Mike Moffatt, an assistant professor at Western University’s Ivey Business School, has written that a guaranteed basic income, as costed by the Parliamentary Budget Office in 2020, would eliminate supports, such as those for Canadians with disabilities, leaving them worse off.

“There’s a transfer of wealth from persons with disabilities that have high needs to other parts of society, and that’s really problematic,” he tells TVO.org.

Yalnizyan says she agrees with advocates who contend that the cost of living is too high, that welfare rates are too low, and that it’s too difficult to access social supports: “I’m not a neo-con saying, ‘Give people money, and they won’t work.’” 

But, like Moffatt, she worries about what supports might be replaced in order to implement basic income. “I believe more money is a solution. But a universal basic income is not a solution,” she says, adding: “There isn’t a magic bullet.” Instead, Yalnizyan suggests that policy-makers focus on reforms such as those identified in the British Columbia Expert Panel on Basic Income, which ultimately concluded that BI is inferior to a suite of reforms to social assistance, taxation, and labour laws. She says, for example, that any plan that involves giving low-income renters money without addressing the rapid rise in rent won’t help reduce poverty: “That money’s going to go in one pocket and come out the other.” 
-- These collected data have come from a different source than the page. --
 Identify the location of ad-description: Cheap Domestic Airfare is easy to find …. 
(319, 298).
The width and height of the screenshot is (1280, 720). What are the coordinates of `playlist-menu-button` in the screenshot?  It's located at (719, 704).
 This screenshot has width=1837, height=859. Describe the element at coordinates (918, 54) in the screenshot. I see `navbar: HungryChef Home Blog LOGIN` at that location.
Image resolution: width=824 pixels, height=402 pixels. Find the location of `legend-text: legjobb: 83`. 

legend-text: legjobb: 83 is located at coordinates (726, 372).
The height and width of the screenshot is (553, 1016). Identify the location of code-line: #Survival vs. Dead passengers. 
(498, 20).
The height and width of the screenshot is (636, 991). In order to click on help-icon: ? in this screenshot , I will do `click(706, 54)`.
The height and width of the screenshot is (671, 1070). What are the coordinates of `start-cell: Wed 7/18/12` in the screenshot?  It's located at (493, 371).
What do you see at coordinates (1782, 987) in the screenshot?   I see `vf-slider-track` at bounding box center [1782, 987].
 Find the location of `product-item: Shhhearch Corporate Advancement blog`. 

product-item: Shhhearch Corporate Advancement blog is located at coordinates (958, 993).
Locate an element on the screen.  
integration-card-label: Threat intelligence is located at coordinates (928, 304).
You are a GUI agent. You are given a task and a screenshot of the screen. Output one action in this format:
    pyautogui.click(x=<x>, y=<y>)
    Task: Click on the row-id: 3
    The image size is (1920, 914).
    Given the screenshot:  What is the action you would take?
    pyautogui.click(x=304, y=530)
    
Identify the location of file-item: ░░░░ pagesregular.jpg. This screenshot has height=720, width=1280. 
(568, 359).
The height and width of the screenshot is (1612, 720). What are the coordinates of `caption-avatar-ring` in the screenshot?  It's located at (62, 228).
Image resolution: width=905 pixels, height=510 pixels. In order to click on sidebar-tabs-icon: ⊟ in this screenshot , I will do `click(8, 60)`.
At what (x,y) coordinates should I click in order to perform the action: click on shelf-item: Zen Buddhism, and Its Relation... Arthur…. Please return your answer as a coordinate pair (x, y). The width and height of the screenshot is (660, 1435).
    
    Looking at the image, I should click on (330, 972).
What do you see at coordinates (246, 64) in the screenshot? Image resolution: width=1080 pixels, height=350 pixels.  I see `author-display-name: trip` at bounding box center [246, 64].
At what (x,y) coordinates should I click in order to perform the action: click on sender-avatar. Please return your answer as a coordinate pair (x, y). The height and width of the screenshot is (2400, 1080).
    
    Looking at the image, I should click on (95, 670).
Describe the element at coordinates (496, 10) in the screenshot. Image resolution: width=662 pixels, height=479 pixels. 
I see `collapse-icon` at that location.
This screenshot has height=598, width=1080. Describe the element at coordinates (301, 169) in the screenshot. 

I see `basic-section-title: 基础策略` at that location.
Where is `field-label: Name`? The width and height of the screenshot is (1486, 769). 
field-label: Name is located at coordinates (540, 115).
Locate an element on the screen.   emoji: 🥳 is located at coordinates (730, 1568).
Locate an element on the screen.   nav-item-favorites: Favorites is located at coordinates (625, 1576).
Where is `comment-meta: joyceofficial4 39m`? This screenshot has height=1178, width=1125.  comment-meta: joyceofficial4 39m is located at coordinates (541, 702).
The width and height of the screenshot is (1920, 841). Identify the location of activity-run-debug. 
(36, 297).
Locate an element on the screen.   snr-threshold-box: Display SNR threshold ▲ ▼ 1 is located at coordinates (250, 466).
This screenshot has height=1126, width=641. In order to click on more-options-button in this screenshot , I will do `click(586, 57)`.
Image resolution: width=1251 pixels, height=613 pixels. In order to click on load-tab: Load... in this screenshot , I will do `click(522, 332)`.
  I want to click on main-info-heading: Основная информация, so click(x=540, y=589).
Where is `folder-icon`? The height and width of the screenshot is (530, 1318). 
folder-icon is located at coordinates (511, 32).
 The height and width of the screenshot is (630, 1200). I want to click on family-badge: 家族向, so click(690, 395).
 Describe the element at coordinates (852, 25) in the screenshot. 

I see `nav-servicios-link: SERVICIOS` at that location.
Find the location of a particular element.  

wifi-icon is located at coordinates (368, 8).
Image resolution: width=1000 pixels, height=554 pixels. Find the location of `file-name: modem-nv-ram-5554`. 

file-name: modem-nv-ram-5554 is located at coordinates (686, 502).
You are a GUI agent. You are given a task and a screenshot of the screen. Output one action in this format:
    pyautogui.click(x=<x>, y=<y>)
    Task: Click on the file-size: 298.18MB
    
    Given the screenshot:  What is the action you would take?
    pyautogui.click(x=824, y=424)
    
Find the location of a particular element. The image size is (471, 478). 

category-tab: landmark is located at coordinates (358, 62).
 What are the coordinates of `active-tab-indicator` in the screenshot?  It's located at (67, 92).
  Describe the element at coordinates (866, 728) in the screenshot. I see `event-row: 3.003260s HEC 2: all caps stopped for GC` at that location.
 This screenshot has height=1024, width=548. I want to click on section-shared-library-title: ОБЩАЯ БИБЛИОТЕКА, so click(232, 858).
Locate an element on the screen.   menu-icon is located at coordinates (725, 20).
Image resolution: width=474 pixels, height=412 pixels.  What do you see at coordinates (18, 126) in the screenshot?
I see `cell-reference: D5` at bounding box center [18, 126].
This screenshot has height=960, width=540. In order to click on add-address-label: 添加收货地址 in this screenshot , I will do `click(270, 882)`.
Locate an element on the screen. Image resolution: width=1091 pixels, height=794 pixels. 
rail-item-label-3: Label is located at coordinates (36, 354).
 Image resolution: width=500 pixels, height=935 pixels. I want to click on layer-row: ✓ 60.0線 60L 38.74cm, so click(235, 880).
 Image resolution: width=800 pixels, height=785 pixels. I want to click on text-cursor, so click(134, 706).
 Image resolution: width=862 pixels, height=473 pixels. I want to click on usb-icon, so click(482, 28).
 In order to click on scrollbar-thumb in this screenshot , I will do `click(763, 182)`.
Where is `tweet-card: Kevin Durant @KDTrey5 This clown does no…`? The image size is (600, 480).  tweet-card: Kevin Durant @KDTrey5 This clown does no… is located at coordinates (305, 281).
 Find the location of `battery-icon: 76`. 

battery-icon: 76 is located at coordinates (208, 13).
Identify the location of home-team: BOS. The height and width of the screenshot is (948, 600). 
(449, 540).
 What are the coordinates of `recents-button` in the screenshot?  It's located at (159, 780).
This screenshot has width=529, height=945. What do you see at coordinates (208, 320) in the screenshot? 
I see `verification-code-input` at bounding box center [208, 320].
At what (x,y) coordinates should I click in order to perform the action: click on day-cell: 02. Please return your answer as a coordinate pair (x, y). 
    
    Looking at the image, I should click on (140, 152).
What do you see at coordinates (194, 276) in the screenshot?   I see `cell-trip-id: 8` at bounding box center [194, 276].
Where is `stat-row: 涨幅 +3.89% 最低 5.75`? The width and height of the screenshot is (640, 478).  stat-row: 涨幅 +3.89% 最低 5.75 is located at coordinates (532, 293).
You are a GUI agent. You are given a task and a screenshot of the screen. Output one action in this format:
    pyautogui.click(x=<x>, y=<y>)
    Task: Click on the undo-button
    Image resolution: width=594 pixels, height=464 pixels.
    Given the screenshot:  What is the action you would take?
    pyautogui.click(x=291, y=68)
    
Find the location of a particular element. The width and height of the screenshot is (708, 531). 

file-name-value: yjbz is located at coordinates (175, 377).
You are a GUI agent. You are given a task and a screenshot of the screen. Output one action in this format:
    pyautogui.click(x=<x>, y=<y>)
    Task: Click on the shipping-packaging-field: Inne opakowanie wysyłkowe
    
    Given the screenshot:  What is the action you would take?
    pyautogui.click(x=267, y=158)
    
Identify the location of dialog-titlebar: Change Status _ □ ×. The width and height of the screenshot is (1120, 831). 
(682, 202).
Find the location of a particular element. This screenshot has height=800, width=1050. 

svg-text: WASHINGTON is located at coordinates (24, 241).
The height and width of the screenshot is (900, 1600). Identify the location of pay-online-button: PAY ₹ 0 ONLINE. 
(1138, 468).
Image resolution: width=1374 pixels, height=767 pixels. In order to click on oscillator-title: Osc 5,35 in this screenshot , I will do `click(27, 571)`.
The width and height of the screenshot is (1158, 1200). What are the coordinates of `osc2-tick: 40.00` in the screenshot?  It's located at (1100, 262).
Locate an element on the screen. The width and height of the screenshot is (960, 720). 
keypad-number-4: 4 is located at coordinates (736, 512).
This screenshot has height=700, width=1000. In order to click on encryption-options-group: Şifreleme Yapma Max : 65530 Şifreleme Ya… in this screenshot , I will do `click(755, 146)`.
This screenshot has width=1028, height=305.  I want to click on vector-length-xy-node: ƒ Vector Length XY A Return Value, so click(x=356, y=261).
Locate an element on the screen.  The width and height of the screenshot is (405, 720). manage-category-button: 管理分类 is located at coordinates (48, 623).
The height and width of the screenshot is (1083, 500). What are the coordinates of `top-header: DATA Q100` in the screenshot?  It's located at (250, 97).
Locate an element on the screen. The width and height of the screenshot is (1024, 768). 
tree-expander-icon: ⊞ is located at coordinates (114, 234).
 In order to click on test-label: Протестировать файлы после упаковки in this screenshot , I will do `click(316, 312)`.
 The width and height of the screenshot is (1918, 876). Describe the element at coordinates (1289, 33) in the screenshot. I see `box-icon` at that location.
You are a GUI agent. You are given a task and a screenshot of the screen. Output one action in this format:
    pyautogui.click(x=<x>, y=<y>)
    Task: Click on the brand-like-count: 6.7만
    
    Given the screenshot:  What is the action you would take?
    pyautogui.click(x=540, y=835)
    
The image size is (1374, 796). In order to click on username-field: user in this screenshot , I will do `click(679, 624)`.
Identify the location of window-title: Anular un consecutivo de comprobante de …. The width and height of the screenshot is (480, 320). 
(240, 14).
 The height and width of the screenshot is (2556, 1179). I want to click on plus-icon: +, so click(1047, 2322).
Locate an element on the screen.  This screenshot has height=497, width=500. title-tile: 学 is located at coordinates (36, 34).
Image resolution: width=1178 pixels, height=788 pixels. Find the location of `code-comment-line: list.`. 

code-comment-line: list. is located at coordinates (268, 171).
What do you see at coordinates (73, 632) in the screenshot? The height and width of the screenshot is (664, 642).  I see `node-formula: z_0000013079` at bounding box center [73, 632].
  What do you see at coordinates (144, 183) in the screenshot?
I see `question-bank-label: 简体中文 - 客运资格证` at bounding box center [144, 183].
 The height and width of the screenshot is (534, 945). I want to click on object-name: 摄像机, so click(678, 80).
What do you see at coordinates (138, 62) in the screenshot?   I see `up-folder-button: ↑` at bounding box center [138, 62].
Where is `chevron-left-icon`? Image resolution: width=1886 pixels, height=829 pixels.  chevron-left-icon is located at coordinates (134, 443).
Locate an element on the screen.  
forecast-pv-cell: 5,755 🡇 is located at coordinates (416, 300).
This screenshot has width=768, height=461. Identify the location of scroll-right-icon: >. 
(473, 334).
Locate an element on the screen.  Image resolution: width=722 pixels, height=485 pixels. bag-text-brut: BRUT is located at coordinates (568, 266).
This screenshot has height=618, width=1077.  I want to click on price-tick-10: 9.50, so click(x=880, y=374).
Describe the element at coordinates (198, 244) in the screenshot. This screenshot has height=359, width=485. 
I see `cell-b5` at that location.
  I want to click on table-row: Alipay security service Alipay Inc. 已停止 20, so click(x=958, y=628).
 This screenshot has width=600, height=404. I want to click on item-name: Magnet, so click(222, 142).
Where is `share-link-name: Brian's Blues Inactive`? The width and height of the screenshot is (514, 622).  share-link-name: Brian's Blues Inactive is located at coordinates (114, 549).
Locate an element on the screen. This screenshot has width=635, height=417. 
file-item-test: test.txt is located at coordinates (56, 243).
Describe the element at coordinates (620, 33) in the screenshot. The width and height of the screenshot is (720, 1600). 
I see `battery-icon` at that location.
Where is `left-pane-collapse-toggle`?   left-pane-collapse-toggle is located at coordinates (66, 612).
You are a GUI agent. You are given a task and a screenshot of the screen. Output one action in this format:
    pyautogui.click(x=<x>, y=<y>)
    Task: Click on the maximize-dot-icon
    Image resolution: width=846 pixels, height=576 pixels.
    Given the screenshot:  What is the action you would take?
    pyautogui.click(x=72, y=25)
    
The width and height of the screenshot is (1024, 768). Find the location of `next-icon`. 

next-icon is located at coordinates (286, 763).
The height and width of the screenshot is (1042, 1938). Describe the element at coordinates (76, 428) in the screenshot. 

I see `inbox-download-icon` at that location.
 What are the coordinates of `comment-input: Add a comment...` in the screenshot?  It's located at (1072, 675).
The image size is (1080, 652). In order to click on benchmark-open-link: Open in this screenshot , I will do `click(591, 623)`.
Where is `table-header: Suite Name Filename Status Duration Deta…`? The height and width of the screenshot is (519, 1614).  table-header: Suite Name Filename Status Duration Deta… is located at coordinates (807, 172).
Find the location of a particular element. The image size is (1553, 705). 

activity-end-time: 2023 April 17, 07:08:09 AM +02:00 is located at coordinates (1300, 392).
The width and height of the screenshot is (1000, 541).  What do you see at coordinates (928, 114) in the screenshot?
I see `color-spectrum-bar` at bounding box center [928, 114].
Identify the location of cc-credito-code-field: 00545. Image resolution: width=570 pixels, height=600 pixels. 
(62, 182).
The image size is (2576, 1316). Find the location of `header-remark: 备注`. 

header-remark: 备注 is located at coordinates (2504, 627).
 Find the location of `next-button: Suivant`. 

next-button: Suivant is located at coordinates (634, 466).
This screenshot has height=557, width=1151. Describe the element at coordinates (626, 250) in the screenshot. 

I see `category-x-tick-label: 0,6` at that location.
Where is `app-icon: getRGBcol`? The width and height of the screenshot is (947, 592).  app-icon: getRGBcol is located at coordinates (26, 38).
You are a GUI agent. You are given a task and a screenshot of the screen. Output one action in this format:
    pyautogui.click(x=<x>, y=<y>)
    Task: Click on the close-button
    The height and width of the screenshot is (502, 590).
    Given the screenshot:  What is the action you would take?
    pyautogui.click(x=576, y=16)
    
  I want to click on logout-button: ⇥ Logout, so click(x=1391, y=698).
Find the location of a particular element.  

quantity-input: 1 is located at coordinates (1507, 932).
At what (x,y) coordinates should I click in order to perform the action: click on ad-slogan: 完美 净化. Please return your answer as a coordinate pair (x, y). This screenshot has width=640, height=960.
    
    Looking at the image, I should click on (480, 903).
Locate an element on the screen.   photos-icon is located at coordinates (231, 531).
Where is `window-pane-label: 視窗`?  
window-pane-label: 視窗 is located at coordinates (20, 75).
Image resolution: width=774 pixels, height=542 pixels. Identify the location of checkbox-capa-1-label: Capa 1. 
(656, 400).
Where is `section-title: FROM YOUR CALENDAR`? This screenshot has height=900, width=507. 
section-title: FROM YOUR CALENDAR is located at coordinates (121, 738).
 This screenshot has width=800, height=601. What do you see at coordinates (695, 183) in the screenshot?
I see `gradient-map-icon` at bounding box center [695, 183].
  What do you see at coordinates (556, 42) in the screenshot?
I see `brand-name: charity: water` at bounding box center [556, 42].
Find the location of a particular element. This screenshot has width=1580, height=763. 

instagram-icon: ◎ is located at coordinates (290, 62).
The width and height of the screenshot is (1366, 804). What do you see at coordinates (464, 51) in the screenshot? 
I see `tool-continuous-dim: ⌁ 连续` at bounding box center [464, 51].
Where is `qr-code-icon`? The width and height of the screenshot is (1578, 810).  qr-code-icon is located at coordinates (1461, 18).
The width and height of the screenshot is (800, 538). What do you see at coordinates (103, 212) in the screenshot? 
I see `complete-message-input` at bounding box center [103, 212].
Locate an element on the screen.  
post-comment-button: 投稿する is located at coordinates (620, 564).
When asked whether social supports and basic income can co-exist, Moffatt says it’s hard to say without seeing a specific plan; he notes, though, that simplifying the system is a core tenet of many BI proposals. “But the system is complex because people have complex needs. Let’s not reinvent the wheel. We’ve done so much work on this — let’s implement the recommendations and the studies that are already out there,” he says, citing such examples as increasing tax credits and helping to ensure that everyone is filing taxes and getting the support they’re entitled to.

What are advocates calling for?

Basic Income Now, a coalition of groups that support BI, is calling on electoral candidates to support its implementation — and on voters to push for action. Basic Income Hamilton, a volunteer working group of the Hamilton Roundtable for Poverty Reduction and the Social Planning and Research Council of Hamilton, is involved in the campaign. BIH co-chair Lisa Alfano says this is the first time such groups have joined under one banner: “Our mandate at Basic Income Hamilton is to inform, educate, and engage our local community in the basic-income concept.”

To do that, BIH is conducting a social-media campaign and working on a lawn-sign campaign. It’s also planning private meetings with local candidates to discuss the issue. Beyond the election, the group is working with the Basic Income Youth Network to put together a webinar for young people. This summer, the youth network ran a series called #BasicIncomeBoughtMe, which highlighted how Ontario pilot participants spent their payments. 

“I think Canadians have had enough with the previous attempts to solve issues like poverty,” Alfano says. 

Basic income on the campaign trial

To date, basic income hasn’t been a major issue on the campaign trail. The federal Green party has long supported BI, and the NDP platform indicates that elected members will “get to work right away building towards a guaranteed livable income for all Canadians.” The federal Conservatives make no mention of BI in their platform. 

Although at the April convention, Liberal delegates voted 491-85 in favour of a resolution calling on the federal government to introduce universal basic income, it hasn’t yet featured in any of the party’s election plans. (The 2021 federal budget did not include the policy, and, as Global News reports, Liberal leader Justin Trudeau has been less than enthusiastic, saying it’s not a priority.)

“There’s quite a lot of support [for basic income], but not from Trudeau and not [Finance Minister Chrystia] Freeland, and it’s not an election issue,” Power says. “Certainly, that’s something we would like to see, and maybe it will become one. But I think it’s really very threatening, potentially, for the quote-unquote established order and for corporate interests.”